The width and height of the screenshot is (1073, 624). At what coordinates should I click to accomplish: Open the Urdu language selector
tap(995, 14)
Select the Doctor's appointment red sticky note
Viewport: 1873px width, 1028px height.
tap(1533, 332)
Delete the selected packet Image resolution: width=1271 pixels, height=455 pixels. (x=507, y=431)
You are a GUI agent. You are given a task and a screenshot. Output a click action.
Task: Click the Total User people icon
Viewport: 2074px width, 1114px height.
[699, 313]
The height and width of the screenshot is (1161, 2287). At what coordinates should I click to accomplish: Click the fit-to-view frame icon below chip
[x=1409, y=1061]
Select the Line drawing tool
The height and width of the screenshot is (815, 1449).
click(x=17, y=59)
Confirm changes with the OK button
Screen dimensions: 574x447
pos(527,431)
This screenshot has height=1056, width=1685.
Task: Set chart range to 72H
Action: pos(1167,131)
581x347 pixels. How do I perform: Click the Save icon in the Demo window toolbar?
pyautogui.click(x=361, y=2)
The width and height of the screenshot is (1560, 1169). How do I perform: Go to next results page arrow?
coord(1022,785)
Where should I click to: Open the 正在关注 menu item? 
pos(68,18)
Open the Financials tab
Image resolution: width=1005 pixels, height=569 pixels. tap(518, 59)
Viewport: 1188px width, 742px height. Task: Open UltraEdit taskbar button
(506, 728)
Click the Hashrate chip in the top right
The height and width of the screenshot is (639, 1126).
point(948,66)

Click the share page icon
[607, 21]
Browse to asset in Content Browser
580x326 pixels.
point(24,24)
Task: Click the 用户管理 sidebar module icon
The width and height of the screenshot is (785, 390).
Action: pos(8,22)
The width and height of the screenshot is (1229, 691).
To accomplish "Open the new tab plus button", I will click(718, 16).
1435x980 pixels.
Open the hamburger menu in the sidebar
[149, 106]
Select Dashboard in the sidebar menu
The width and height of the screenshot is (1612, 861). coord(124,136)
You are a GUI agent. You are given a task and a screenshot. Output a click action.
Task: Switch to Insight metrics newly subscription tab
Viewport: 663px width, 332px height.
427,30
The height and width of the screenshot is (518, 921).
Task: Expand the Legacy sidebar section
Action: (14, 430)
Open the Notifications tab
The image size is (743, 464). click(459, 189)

_EXERCISE INSTRUCTIONS_
The data must be retyped in full, exactly as it reads.

_EXERCISE SOLUTION_
The width and height of the screenshot is (1073, 624). At what coordinates should I click to accomplish: Open the Urdu language selector
tap(995, 14)
Select the Doctor's appointment red sticky note
Viewport: 1873px width, 1028px height.
tap(1533, 332)
Delete the selected packet Image resolution: width=1271 pixels, height=455 pixels. (x=507, y=431)
You are a GUI agent. You are given a task and a screenshot. Output a click action.
Task: Click the Total User people icon
Viewport: 2074px width, 1114px height.
[699, 313]
The height and width of the screenshot is (1161, 2287). At what coordinates should I click to accomplish: Click the fit-to-view frame icon below chip
[x=1409, y=1061]
Select the Line drawing tool
The height and width of the screenshot is (815, 1449).
click(x=17, y=59)
Confirm changes with the OK button
Screen dimensions: 574x447
pos(527,431)
This screenshot has height=1056, width=1685.
Task: Set chart range to 72H
Action: pos(1167,131)
581x347 pixels. How do I perform: Click the Save icon in the Demo window toolbar?
pyautogui.click(x=361, y=2)
The width and height of the screenshot is (1560, 1169). How do I perform: Go to next results page arrow?
coord(1022,785)
Where should I click to: Open the 正在关注 menu item? 
pos(68,18)
Open the Financials tab
Image resolution: width=1005 pixels, height=569 pixels. tap(518, 59)
Viewport: 1188px width, 742px height. Task: Open UltraEdit taskbar button
(506, 728)
Click the Hashrate chip in the top right
The height and width of the screenshot is (639, 1126).
point(948,66)

Click the share page icon
[607, 21]
Browse to asset in Content Browser
580x326 pixels.
point(24,24)
Task: Click the 用户管理 sidebar module icon
The width and height of the screenshot is (785, 390).
Action: pos(8,22)
The width and height of the screenshot is (1229, 691).
To accomplish "Open the new tab plus button", I will click(718, 16).
1435x980 pixels.
Open the hamburger menu in the sidebar
[149, 106]
Select Dashboard in the sidebar menu
The width and height of the screenshot is (1612, 861). coord(124,136)
You are a GUI agent. You are given a task and a screenshot. Output a click action.
Task: Switch to Insight metrics newly subscription tab
Viewport: 663px width, 332px height.
427,30
The height and width of the screenshot is (518, 921).
Task: Expand the Legacy sidebar section
Action: (14, 430)
Open the Notifications tab
The image size is (743, 464). click(459, 189)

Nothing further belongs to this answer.